When will the pain due to a lack of reform hit?
“It’s already impacting folks,” argued Vilsack. “The report indicates folks are making decisions to contract their operations, to move their operations outside the United States…
“It’s now up to the House to pass a comprehensive bill – or a series of bills that will equate to a comprehensive approach. The time is now. There is momentum for this and a desire to get it done. There is an alignment of interest groups you don’t normally see: the U.S. Chamber of Commerce aligned with the AFL-CIO; the Western Growers Association aligned with United Farm Workers Union; Evangelical ministers and faith-based leaders aligned with progressive and liberal faith-based leaders. … There is no excuse not to get this done.”
Vilsack pointed to North Carolina, with some 53,000 farms. Producers “recognize that 46 percent of their workforce is non-citizen. A good percentage is probably not documented properly. They understand they could lose $150 million to $285 million in economic activity as a result of not having a system that works.”
What about the argument that such reforms would reward illegal behavior?
The pathway to citizenship will be “earned,” insisted Vilsack. First, undocumented worker must acknowledge illegal behavior. That would be accomplished through “the payment of a fairly stiff and significant penalty – in some cases amounting to thousands of dollars.
“When an American violates the law, one of two consequences can occur: jail or a fine. Most often, folks are fined for wrongdoing. That’s essentially what the penalty is. … That’s very consistent with ways we deal with wrongdoing in this country.”
In addition, the applicants would be required to “ensure they don’t have a serious criminal background. They have to basically learn the language. They have to pay back-taxes. They have to commit themselves to continue working in agriculture for a period of time to get into line. And they go to the back of the line – not the front.”
Vilsack rejected opponents claiming the reforms are a free pass or amnesty. “An amnesty program would be if there wasn’t a penalty with it, if there weren’t responsibilities and requirements.”
To secure citizenship, applicants will have to be “quite patient. … It may take as much as 10 to 13 years for the process to be fully completed.”
Will the current agricultural shadow economy persist even with immigration reform? On this, Vilsack made no promises. “History has shown that when you have … an immigration system that’s working, the economy grows, jobs are created and working conditions improve.”
A day after the report’s release, a coalition of 400 U.S. business and advocacy organizations signed a letter to House leadership urging immigration reform legislation be brought to the House floor.

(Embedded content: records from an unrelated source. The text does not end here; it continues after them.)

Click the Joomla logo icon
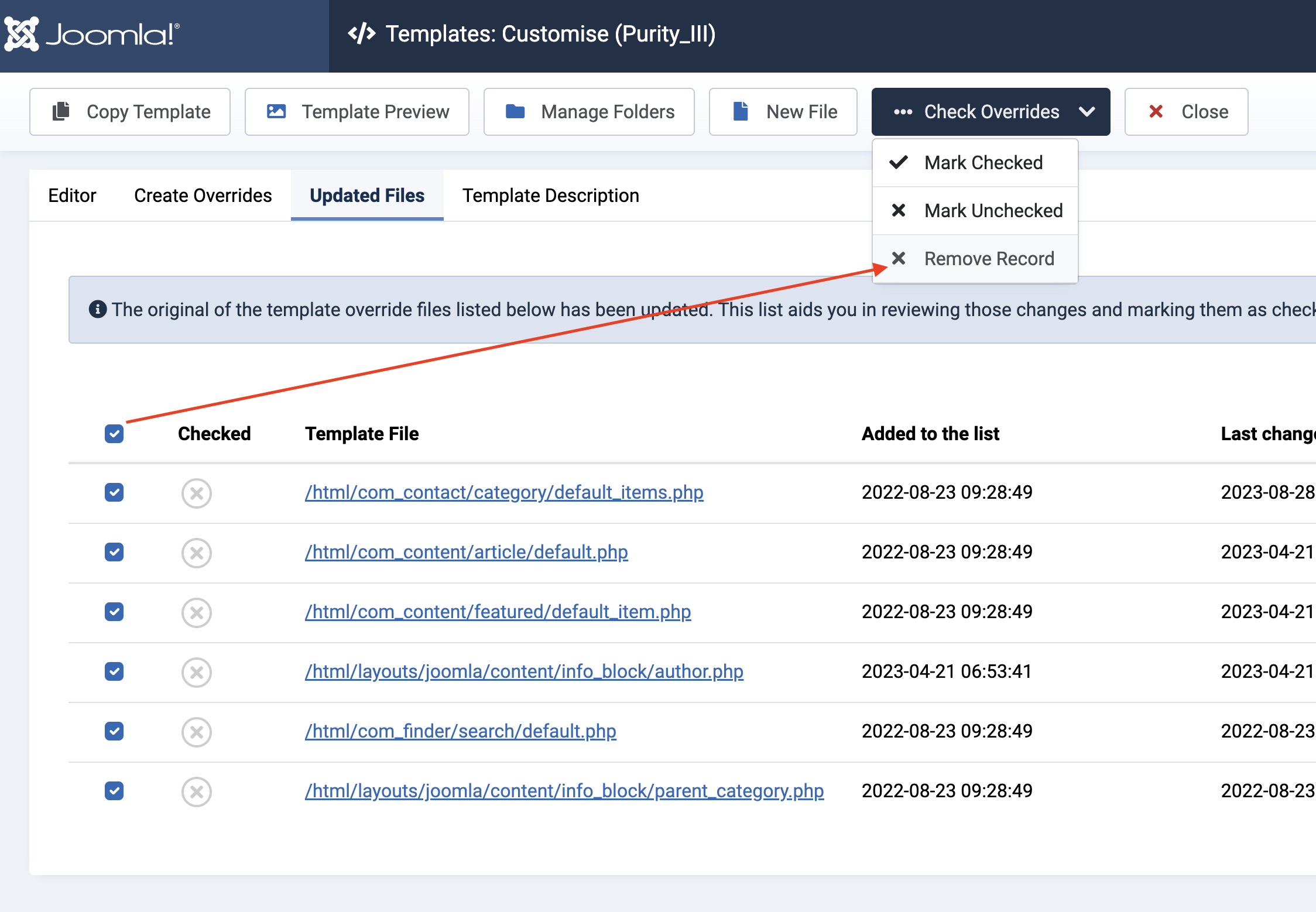 (22, 34)
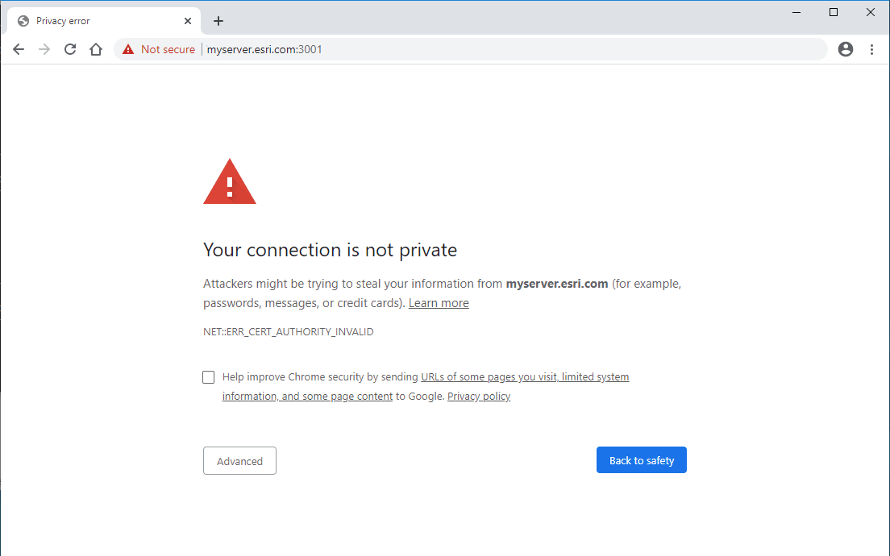Reload the current page
This screenshot has height=556, width=890.
(70, 49)
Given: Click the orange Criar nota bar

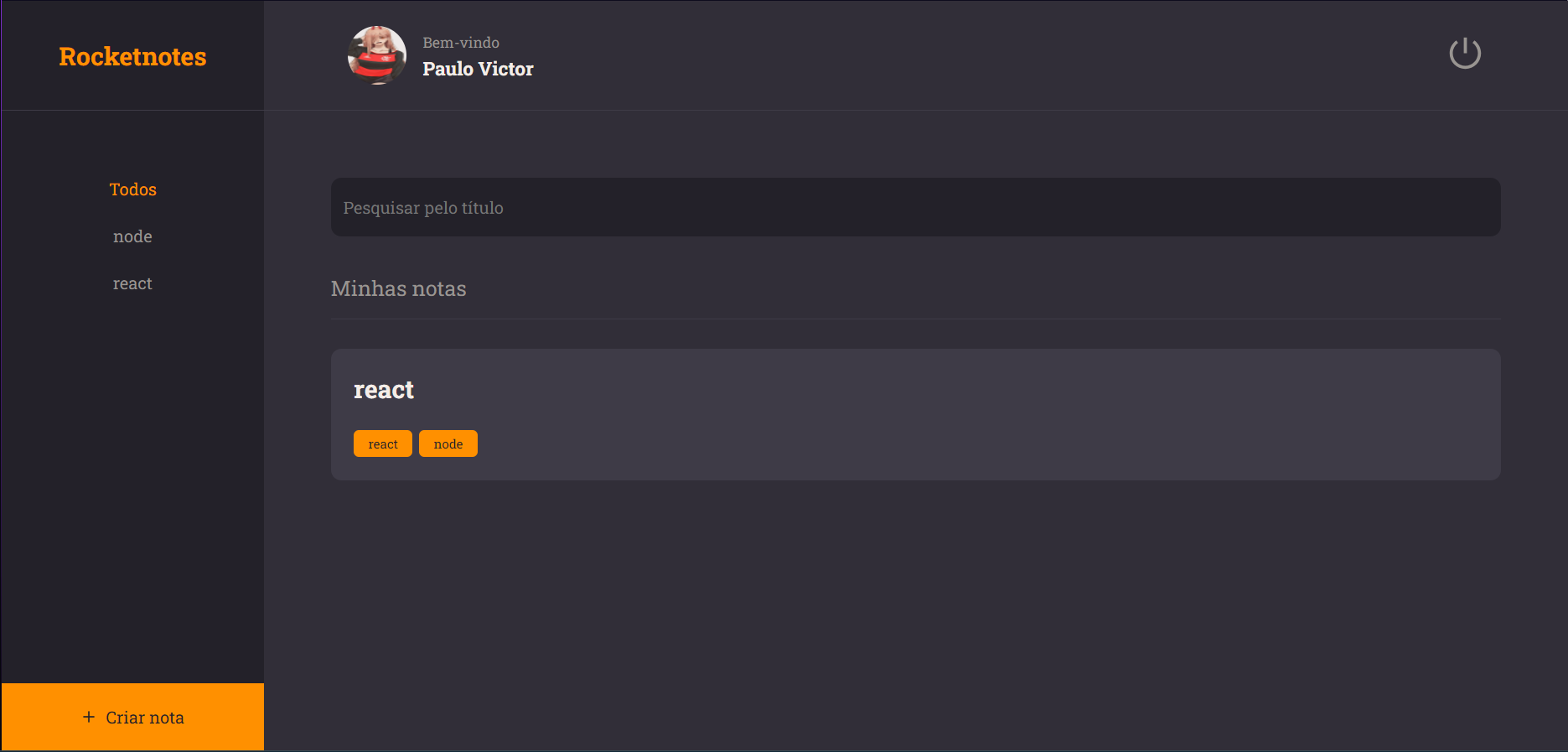Looking at the screenshot, I should click(x=132, y=717).

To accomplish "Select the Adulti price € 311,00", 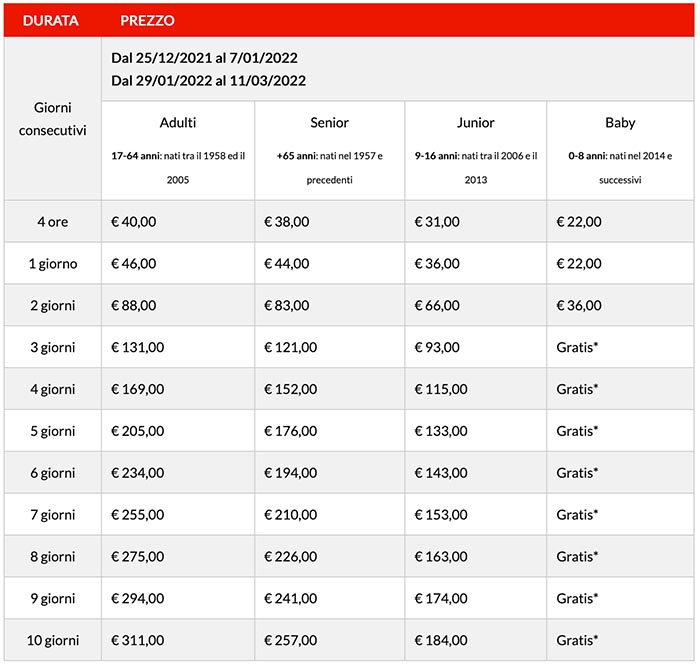I will (x=138, y=640).
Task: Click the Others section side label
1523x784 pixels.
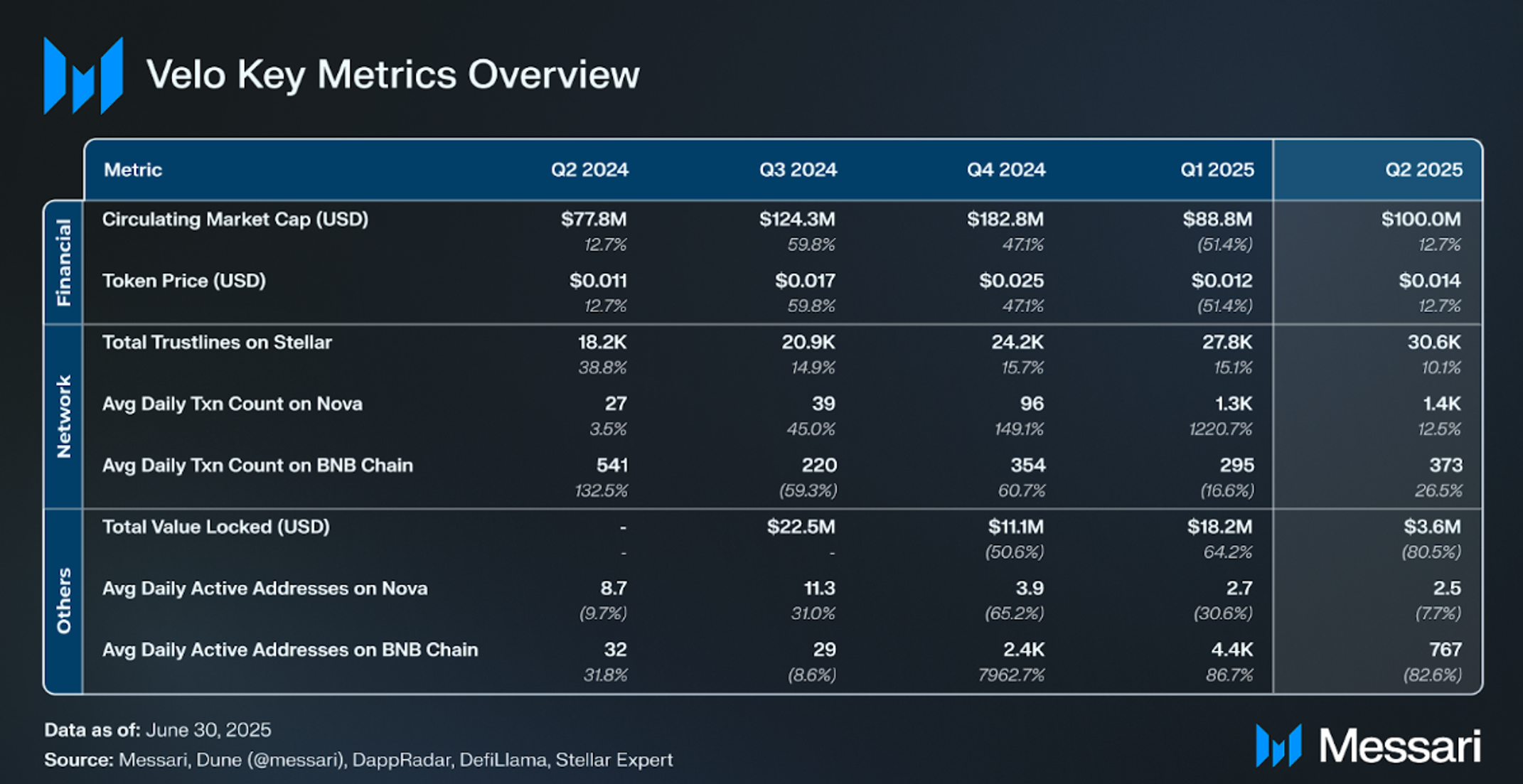Action: click(x=64, y=601)
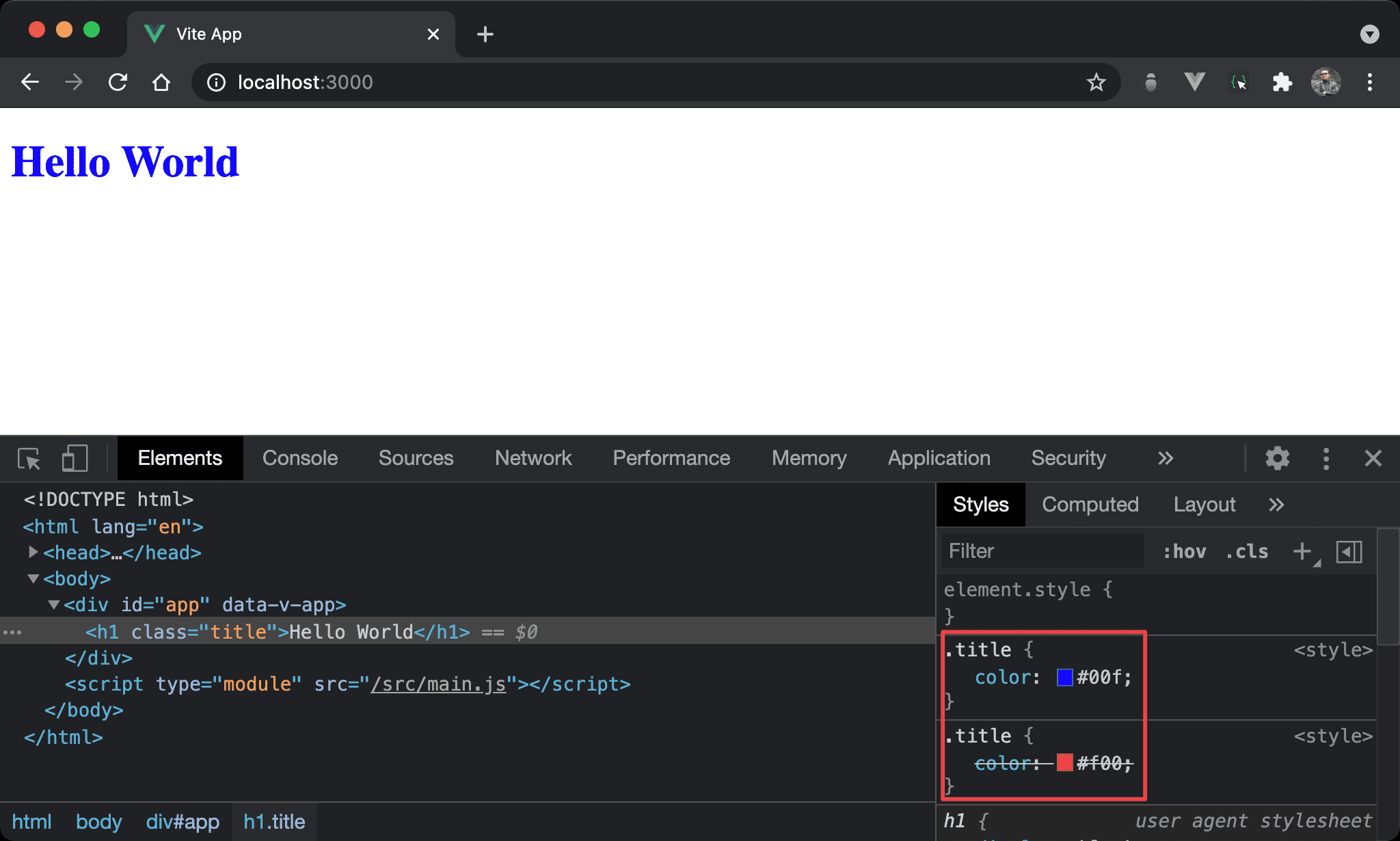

“Reform of an outdated, broken immigration system is essential if we are to achieve a fully revitalized economy that provides rewarding and lasting jobs and opportunities for all Americans,” the letter says. “We deal with an immigration system that is now in its third decade and completely incapable of being responsive to an ever-changing national economy and hypercompetitive global marketplace. Today, the problems with our immigration system have grown and multiplied to become an emerging threat to the current and future productivity, ingenuity, and competitiveness of key sectors of our economy, including agriculture, housing, manufacturing, retail, hospitality, tourism, engineering, and technology.”